Stored data entries:
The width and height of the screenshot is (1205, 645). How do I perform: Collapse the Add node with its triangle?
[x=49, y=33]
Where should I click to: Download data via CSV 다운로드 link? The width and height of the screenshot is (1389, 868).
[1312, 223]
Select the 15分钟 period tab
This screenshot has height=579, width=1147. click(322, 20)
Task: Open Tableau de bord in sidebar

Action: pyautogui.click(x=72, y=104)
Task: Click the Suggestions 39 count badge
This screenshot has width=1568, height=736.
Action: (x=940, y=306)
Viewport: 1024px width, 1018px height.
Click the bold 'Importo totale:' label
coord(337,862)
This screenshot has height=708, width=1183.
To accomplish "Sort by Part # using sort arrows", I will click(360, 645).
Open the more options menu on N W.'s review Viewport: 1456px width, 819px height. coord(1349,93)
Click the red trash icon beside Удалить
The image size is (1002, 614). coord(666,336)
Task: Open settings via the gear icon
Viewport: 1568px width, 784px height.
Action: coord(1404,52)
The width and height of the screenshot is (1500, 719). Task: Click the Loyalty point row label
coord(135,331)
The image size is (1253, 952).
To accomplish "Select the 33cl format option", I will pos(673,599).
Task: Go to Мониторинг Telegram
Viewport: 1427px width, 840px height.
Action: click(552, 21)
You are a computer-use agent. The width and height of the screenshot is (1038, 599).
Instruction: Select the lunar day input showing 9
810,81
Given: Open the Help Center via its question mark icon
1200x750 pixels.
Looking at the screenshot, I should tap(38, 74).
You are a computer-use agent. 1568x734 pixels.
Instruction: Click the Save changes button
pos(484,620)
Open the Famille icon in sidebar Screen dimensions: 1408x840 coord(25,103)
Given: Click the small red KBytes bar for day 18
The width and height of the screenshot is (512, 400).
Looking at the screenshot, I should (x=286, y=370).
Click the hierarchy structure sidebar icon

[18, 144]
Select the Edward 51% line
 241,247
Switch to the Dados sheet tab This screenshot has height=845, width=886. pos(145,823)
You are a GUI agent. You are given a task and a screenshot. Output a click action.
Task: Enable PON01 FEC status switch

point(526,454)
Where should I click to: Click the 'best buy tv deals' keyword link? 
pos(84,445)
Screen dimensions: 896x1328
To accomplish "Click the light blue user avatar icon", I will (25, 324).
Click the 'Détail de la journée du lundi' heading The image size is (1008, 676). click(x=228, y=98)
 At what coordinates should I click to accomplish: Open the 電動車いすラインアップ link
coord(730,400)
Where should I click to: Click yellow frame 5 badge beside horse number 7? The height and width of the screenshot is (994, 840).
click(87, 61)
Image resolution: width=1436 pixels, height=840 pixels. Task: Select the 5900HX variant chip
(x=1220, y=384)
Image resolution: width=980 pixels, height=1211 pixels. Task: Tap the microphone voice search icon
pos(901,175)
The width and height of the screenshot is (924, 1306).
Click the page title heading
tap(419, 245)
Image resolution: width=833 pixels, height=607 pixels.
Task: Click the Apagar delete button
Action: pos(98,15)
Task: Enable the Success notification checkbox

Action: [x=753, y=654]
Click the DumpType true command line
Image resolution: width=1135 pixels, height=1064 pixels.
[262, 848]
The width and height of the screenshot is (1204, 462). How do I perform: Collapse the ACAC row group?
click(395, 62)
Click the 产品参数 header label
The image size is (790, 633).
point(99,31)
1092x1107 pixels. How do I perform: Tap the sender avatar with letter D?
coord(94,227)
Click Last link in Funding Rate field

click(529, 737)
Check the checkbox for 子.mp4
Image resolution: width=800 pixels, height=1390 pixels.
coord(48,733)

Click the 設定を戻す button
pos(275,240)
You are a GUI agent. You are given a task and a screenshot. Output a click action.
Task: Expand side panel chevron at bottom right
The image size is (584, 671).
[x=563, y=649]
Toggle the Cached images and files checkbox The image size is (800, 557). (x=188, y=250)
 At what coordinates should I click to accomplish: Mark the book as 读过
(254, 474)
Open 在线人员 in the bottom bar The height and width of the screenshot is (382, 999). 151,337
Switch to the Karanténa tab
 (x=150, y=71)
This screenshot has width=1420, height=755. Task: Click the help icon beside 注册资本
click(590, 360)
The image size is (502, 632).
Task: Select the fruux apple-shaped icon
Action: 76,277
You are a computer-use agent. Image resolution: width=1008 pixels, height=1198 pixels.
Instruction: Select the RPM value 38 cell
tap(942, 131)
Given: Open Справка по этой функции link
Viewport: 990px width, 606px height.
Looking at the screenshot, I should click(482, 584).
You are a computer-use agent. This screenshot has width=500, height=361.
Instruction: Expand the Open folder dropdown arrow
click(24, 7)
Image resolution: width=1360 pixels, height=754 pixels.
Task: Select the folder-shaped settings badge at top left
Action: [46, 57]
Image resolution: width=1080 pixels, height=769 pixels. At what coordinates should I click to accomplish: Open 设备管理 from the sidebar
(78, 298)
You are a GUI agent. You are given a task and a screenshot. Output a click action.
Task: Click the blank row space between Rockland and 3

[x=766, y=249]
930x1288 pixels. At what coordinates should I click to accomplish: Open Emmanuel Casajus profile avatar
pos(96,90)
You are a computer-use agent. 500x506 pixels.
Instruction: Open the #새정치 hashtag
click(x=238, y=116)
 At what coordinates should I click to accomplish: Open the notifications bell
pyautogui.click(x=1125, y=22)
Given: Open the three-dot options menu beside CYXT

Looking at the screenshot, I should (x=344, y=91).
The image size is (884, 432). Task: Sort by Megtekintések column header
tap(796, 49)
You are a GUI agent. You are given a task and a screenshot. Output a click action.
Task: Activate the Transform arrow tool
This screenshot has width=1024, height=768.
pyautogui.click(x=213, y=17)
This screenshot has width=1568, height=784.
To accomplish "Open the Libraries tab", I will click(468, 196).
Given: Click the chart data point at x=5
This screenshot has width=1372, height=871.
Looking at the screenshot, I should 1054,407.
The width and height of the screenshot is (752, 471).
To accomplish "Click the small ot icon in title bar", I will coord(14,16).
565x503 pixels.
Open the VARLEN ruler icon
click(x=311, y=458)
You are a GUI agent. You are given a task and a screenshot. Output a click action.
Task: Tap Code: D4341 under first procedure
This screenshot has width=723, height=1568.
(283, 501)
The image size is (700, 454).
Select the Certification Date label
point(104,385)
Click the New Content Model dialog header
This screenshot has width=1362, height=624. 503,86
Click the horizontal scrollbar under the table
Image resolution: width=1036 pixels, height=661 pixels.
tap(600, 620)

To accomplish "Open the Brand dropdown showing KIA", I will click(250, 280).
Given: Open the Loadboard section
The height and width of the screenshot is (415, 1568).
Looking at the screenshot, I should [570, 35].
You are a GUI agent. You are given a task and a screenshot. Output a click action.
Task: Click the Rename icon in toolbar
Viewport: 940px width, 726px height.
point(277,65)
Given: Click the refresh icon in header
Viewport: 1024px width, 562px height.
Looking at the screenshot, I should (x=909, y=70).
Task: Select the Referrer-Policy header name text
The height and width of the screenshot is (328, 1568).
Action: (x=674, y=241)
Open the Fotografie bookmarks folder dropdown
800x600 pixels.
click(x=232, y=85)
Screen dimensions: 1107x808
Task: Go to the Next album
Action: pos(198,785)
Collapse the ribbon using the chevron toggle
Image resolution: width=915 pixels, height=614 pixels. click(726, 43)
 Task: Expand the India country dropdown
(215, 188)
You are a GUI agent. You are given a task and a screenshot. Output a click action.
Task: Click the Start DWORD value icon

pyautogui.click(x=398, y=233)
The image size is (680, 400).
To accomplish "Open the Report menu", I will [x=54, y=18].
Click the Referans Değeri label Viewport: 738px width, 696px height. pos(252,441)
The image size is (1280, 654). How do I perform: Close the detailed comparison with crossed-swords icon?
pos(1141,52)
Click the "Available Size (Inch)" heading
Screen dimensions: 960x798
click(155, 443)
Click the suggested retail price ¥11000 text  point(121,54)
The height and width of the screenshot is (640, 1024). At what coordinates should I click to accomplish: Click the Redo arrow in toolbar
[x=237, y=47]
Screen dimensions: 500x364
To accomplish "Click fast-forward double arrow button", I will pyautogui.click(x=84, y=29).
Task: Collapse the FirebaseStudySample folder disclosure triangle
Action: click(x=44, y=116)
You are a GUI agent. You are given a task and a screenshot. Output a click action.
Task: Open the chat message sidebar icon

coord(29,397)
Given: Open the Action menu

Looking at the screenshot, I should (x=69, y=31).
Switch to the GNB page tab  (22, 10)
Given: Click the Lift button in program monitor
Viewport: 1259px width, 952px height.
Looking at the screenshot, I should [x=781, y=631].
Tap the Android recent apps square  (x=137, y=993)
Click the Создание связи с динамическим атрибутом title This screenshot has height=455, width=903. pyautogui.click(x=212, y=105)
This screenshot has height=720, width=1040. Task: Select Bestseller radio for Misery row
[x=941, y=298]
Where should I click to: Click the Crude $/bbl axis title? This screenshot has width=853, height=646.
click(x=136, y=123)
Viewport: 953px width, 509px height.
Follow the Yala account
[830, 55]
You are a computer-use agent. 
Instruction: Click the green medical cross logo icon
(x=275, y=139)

*REQUIRED ACTION*. When the line with "Click the 'Détail" is reached in the data above, begin copying, and stop after the line with "Task: Expand side"; copy each line exactly, both ends included.

*ANSWER TO THE PROBLEM*.
Click the 'Détail de la journée du lundi' heading The image size is (1008, 676). click(x=228, y=98)
 At what coordinates should I click to accomplish: Open the 電動車いすラインアップ link
coord(730,400)
Where should I click to: Click yellow frame 5 badge beside horse number 7? The height and width of the screenshot is (994, 840).
click(87, 61)
Image resolution: width=1436 pixels, height=840 pixels. Task: Select the 5900HX variant chip
(x=1220, y=384)
Image resolution: width=980 pixels, height=1211 pixels. Task: Tap the microphone voice search icon
pos(901,175)
The width and height of the screenshot is (924, 1306).
Click the page title heading
tap(419, 245)
Image resolution: width=833 pixels, height=607 pixels.
Task: Click the Apagar delete button
Action: pos(98,15)
Task: Enable the Success notification checkbox

Action: [x=753, y=654]
Click the DumpType true command line
Image resolution: width=1135 pixels, height=1064 pixels.
[262, 848]
The width and height of the screenshot is (1204, 462). How do I perform: Collapse the ACAC row group?
click(395, 62)
Click the 产品参数 header label
The image size is (790, 633).
point(99,31)
1092x1107 pixels. How do I perform: Tap the sender avatar with letter D?
coord(94,227)
Click Last link in Funding Rate field

click(529, 737)
Check the checkbox for 子.mp4
Image resolution: width=800 pixels, height=1390 pixels.
coord(48,733)

Click the 設定を戻す button
pos(275,240)
You are a GUI agent. You are given a task and a screenshot. Output a click action.
Task: Expand side panel chevron at bottom right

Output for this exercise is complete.